The landlord joined them. "What is the matter, Doctor?"
"Nothing serious, Manton. Ye see, Captain Danvers rang that old gag
on me about a surgical operation being necessary for a Scotsman to
understand a joke; then I lost my temper and called him a fool, and he
tickled me with his cane across my face, and I hit him harder than I
intended. But he'll be all right soon. He's only stunned. Carry him into
his room."
Manton knew his business. "Just so, Doctor. I'll see to him.

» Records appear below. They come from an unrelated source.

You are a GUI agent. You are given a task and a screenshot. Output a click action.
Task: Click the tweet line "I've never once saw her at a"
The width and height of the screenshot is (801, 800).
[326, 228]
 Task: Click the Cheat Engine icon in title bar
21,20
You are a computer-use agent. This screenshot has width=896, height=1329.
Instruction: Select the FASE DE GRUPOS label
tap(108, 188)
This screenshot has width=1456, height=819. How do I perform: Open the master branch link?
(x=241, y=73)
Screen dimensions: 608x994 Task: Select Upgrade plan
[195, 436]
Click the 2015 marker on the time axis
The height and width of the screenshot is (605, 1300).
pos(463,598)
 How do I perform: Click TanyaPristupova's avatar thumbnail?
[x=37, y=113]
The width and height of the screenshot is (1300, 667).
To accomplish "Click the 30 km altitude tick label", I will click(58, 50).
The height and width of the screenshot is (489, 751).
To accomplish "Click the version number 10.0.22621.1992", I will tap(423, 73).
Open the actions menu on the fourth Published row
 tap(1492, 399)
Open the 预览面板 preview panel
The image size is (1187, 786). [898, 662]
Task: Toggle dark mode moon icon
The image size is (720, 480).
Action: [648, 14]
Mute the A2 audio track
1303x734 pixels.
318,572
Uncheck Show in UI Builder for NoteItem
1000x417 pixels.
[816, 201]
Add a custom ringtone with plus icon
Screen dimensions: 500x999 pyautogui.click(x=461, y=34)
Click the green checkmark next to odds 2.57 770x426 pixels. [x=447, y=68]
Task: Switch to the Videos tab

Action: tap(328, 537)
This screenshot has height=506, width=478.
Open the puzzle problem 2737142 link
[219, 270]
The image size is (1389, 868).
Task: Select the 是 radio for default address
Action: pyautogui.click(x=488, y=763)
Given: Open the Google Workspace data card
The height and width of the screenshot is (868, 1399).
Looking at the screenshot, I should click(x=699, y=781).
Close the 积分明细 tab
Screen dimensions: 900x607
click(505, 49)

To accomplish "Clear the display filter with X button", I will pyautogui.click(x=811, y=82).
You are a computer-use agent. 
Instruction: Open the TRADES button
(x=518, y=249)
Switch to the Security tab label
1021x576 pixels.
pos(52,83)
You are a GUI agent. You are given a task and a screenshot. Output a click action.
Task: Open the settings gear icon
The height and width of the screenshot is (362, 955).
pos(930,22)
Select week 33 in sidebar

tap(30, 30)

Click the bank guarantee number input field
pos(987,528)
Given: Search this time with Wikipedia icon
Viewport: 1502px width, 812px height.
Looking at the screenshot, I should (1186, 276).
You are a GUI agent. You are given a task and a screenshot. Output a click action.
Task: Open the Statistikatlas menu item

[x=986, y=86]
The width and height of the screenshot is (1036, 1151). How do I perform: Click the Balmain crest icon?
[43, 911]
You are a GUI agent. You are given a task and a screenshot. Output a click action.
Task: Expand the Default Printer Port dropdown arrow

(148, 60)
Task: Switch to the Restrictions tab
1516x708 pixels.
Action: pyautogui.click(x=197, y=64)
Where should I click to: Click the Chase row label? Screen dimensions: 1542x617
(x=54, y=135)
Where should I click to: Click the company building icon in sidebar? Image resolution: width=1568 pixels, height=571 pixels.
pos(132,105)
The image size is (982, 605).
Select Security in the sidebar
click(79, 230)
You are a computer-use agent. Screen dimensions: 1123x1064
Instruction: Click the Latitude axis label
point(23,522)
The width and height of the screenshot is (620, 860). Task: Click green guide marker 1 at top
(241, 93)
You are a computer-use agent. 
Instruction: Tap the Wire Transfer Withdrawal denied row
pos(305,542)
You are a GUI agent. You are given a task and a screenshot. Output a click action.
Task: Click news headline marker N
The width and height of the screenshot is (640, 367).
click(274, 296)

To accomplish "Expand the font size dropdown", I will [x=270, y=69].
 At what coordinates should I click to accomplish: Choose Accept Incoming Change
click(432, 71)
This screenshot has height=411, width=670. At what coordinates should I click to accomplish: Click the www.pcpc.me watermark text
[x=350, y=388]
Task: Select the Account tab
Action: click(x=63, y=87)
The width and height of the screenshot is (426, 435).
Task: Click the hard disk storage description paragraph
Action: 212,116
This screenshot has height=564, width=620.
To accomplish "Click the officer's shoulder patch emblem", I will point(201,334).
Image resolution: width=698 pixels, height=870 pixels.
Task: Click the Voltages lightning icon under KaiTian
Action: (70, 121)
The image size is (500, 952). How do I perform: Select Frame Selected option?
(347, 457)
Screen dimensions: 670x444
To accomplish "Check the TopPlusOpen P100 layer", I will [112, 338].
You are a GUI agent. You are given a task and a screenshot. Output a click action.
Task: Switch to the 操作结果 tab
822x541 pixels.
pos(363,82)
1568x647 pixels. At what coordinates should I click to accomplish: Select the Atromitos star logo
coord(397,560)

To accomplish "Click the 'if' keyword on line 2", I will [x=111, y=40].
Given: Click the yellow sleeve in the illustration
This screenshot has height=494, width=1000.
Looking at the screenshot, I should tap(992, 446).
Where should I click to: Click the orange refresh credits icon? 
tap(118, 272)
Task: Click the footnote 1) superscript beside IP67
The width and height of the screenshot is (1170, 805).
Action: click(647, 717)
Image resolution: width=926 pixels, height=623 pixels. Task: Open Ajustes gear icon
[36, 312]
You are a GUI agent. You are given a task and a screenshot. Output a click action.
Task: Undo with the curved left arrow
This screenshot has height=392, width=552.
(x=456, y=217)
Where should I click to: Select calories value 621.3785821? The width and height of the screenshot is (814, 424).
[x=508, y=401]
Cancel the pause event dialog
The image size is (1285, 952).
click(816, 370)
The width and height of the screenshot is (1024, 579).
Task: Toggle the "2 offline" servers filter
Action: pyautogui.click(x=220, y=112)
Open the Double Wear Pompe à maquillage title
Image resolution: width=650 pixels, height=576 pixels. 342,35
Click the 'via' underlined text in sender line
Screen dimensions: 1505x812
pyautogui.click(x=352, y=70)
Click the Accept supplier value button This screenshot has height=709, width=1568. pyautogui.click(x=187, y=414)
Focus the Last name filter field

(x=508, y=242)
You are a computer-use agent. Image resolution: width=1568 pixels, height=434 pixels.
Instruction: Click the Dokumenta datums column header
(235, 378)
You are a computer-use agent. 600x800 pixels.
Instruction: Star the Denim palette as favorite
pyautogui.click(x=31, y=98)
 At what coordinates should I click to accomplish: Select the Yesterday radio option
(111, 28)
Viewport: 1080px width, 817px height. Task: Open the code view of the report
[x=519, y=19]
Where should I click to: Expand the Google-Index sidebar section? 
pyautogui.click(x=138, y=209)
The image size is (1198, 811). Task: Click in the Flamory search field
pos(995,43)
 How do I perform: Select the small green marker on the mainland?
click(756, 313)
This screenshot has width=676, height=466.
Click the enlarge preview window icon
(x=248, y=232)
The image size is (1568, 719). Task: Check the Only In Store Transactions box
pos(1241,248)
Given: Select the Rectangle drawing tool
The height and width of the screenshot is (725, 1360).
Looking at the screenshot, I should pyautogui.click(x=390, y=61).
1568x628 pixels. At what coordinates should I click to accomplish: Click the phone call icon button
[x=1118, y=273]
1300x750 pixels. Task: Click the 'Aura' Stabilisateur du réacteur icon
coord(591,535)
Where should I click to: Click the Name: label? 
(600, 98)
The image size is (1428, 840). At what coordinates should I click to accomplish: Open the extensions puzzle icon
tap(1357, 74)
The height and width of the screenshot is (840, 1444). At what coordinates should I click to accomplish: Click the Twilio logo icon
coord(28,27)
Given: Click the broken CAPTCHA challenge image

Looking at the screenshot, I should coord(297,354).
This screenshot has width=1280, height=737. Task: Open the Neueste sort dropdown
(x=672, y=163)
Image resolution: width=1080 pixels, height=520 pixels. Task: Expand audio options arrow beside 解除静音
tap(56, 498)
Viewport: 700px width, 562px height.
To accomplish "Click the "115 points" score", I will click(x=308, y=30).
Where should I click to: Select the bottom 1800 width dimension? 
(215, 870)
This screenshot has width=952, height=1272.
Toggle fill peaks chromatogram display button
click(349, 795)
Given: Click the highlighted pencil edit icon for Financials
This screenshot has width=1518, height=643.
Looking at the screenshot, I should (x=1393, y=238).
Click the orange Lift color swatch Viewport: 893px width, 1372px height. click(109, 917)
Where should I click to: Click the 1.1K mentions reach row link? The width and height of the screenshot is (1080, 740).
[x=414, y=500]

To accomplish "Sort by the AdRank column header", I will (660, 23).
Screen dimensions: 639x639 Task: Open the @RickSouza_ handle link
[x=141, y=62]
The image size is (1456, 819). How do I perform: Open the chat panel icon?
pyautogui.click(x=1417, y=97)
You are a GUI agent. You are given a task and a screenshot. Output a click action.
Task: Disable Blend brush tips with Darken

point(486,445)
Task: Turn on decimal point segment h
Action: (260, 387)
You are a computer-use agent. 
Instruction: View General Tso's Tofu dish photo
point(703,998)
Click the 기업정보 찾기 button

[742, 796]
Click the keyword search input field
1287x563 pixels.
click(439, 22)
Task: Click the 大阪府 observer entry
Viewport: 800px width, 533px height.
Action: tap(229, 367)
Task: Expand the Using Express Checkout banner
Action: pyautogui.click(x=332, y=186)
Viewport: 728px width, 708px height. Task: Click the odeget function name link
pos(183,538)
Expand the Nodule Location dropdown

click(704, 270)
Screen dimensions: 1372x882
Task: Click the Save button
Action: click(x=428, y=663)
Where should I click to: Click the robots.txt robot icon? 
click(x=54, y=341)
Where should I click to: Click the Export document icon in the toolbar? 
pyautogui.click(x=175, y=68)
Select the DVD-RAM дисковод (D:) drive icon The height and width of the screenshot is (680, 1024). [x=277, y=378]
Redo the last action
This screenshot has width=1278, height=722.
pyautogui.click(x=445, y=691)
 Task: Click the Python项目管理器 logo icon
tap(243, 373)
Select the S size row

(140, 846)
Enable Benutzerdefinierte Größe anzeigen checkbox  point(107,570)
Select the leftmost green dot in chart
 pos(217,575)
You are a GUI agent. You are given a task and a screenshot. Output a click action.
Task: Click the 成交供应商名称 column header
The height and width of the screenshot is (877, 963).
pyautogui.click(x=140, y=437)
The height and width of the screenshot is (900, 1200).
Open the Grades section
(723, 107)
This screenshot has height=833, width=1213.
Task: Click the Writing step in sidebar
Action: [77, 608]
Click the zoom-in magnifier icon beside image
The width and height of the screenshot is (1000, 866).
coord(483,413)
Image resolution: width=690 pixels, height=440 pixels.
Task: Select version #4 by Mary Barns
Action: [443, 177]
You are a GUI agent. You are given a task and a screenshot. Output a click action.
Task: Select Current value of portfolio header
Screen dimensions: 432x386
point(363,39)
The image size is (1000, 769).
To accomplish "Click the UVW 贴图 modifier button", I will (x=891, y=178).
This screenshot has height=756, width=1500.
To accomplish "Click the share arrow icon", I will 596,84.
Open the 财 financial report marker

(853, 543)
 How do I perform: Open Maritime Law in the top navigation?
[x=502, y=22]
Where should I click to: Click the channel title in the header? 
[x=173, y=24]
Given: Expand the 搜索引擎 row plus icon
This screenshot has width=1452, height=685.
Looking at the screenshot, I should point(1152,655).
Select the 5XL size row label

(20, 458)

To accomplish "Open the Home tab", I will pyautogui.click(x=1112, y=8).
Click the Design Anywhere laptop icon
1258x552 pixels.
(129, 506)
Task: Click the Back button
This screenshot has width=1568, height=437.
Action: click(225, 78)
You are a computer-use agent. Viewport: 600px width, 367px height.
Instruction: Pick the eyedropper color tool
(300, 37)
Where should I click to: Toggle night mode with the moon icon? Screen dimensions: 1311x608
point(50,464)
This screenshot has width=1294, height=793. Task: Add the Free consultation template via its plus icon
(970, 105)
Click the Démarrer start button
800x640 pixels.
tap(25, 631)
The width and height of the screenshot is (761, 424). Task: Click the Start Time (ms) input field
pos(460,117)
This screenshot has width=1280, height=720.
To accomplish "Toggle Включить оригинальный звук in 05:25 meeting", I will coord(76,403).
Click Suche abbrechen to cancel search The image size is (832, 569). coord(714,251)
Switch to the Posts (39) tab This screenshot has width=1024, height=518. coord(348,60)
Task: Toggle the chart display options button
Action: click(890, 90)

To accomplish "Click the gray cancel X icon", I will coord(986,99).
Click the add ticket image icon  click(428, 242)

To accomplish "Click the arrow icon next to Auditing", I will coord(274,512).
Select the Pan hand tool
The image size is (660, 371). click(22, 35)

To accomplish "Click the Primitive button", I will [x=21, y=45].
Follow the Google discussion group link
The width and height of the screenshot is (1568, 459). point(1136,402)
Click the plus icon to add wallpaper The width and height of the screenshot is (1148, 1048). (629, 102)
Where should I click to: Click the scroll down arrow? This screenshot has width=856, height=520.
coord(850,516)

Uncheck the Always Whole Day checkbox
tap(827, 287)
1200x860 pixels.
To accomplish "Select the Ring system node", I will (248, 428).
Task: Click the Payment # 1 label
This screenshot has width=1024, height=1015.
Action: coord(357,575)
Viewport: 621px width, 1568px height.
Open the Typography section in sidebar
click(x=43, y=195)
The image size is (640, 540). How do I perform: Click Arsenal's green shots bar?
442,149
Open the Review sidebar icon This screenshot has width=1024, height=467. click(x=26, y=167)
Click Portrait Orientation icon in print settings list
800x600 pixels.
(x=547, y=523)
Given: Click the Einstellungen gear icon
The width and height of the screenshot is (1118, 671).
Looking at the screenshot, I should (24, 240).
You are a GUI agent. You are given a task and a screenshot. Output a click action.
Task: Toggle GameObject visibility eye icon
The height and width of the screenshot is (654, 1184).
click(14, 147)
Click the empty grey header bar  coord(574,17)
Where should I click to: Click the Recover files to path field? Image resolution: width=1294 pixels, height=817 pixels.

But he's
given you a fearful bruise on your cheek."
"A mere trifle, Manton," and then without another word he returned to
his seat on the lounge, not altogether satisfied with what had happened,
and hoping that Danvers would at least have sense enough to corroborate
the story he had told Manton as to the cause of the quarrel.
Between seven and eight o'clock Lester and Pedro Diaz came ashore,
the _Maritana_ being left in charge of the boatswain. By the judicious
application of a strip of fresh goat's meat the long bruise on the
doctor's cheek had almost disappeared, and he was in his usual placid
mood.
"We're a bit too late," remarked Lester, with a laugh, as he and Diaz
shook hands; "why couldn't you wait? We heard that you had thrown the
new chum Danvers over the verandah an hour or two ago."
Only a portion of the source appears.